The same 40-amp backfeed circuit breaker needed for a standard solar install can also feed an electrical vehicle charger. In fact, some new inverters actually have a dedicated connection for EV charging, which lowers the cost while simplifying the wiring, permitting, and controls for solar contractors.
8. Commercial and utility-scale solar growth
Investment tax credits (ITC) are responsible for a lot of growth in solar, and in December 2020, the ITC window was extended through 2022. Now, owners of new residential and commercial solar qualify for a 26% credit based on the cost of their system.
With such a limited window, more and more companies should make the transition to clean energy sooner rather than later. Not only does this give companies the chance to make sustainable choices, but it also builds consumer trust and a greener future for their business operations.
“Solar is taking the entire nation by storm for a few reasons,” McNamara said. “Obviously tax credits and incentives make it an attractive investment. But, over the past several years, the big push on climate change, increased energy costs, and blackouts caused by unstable grid conditions have affected most of the country.”
“People today are a lot more educated and ‘in the know’ of how important sustainable energy is for us presently and for our future generations,” he continued. “I don’t think this industry will ever see a downturn and will continue to ride an ongoing upward trend.”
9. Solar may be #1 three years running
As we mentioned before, solar is one of the fastest-growing forms of renewable energy, accounting for nearly half of additional energy-generation capacity.
Even under a business-as-usual scenario, the U.S. solar industry will install more than 324 GW of capacity over the next 10 years. That’s four times the current amount of solar capacity installed today.
Thanks to declining prices, there’s nothing business-as-usual about solar energy’s future.
Since 2010, the cost to install solar has dropped by more than 70%, making it one of the most impactful solar energy trends of the decade. This cost reduction has allowed solar to deploy in new markets all over the U.S. As of Q4 2020, the cost of solar installations was at its lowest level in history.
To put that in perspective, the average-sized residential system would cost $40,000 in 2010. Today, the average residential install is about $20,000. Even utility-scale solar ranges from $16/MWh to $35/MWh, which makes it competitive with all other forms of generation.

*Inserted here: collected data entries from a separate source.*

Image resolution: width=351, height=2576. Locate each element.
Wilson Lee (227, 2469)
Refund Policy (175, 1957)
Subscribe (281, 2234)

10. Solar will be an economic engine
As of 2019, nearly 250,000 Americans work in solar across 10,000 companies in every U.S. state. That’s more than double the number in 2012.
Out of those 250,000 Americans working in solar, 150,000 jobs were directly involved in solar installation.
While most installations take place in California, Texas, and Florida, solar is actually seeing an increased market share everywhere.
Today, solar is a 50-state market, generating nearly $20 billion of investment in the American economy. If you’re an electrical contractor, solar is where you want to be.